SA buffer. Small organic acids like SA are commonly used in the washing steps after the enrichment, with the purpose of removing potential bound acidic peptides from the surface.19,47 The pattern obtained from the SA washing (Fig. 4, black squares) approaches a flat straight line with the exception of the data obtained for mod-Y-2R. The analysis included in Appendix B in the ESI indicates that this peptide is slightly but significantly overrepresented (p ≪ 0.001) while there is no significant difference between the other peptides (p ≫ 0.05). The more likely interpretation of the data is that the SA buffer only washes away a very small proportion of the bound peptides, with the likely exception of mod-Y-2R, which may not be washed away at all. The composition and acidity of the solution is very similar to that of the loading buffer (with DHB being replaced by SA) and, therefore, the established phosphopeptide–TiO2 interaction is not significantly disturbed. One can conclude from this that washing with SA, which is a common procedure used in TiO2-based enrichment methods,13,14,19,47 will only modify the original enriched composition marginally. In the present case, it is noteworthy that the signals obtained are significantly larger than without the washing step, as shown in Fig. 4, suggesting that the SA treatment may facilitate the ionization by MALDI, making the overall peptide identification easier.
Effect of pH. The most common way to desorb/elute the enriched phosphopeptides, both in on-target methods and in MOAC, is to change the pH of the solution in contact with the TiO2 surface.20 Basic eluents (pH 9–11) are mainly used, though acidic eluents (pH ∼ 1) should theoretically also work, since in this case the phosphoryl groups (expected pKa ∼ 1.2 (ref. 48 and 49)) would be at least partially protonated, thus decreasing the electrostatic interaction with TiO2. We chose to study the washing effect of two basic solutions (pH 8 and 9), as well as one acidic buffer (pH 1.33). The reason that we chose not to go above pH 9 on the basic side was that higher pH values wash away essentially all bound peptides.

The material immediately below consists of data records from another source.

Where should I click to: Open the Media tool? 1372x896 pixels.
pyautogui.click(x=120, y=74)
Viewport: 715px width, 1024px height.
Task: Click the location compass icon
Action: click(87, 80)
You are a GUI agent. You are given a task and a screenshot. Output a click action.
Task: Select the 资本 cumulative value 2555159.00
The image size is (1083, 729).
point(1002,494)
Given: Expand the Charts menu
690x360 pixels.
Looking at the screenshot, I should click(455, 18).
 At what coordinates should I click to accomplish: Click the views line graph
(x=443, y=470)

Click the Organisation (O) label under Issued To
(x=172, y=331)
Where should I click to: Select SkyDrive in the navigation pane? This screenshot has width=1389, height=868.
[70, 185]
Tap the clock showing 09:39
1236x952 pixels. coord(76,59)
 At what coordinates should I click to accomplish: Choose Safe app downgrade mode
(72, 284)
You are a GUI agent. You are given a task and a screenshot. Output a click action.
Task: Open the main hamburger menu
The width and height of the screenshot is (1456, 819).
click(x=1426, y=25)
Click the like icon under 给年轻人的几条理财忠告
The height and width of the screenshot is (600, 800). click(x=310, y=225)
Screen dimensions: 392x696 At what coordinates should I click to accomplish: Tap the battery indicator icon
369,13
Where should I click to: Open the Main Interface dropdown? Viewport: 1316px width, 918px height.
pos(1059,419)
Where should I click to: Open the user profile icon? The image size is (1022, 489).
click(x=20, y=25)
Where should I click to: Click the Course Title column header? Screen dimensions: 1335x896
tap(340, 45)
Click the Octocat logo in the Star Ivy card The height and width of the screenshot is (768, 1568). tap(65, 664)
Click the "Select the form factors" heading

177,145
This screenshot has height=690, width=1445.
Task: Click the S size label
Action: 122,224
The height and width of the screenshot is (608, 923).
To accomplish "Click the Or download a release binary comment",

The results from the treatment with pH 8 (Fig. 4, red triangles) show that the serine substituted peptides are slightly overrepresented with respect to the tyrosine substituted peptides (p < 0.05). On the other hand, cooperativity does not seem to play a role (raw data and the results from the paired t-test can be found in Appendix C in the ESI). At pH 9 (green stars), the excess of serine substituted peptides is still present, and a significant excess of cooperative peptides is observed (raw data and the paired t-tests are provided in Appendix D in the ESI). In fact, non-cooperative peptides were not observed at all in 80% of the experiments performed. It can be speculated that the preferential release of non-cooperative peptides arises due to the lower pKa of TiO2 (∼5.8)50 as compared to that of the side chain of the arginine residues (∼12.8), meaning that the interaction assumed to give rise to cooperativity is much less affected than the one keeping the peptides bound to the surface. It may seem counterintuitive that a non-affected peptide–peptide interaction can prevent the release of peptides from the TiO2 surface when the peptide–TiO2 interaction is decreased. However, it is necessary to take into account the fact that the peptide–TiO2 and the peptide–peptide binding reactions are simultaneous and reversible and therefore codependent. It can be demonstrated from the extended 2-layer BET-isotherm model, which describes the cooperative behavior,17 that the amount of cooperative peptides that would remain at the surface is in fact larger than that of non-cooperative if only, or primarily, the TiO2–peptide interaction is reduced.

Another interesting feature of the pattern obtained at basic pH values is the relative increase in the serine containing peptide signals compared to the equivalent tyrosine containing versions. This indicates that tyrosine phosphorylated peptides are more easily washed away by basic pH than the corresponding serine phosphorylated peptides. It should be considered, however, that, as shown in Fig. 4 and in Appendix C, the measured signals are very low, suggesting that a great majority of the peptides are washed away at this moderately high pH.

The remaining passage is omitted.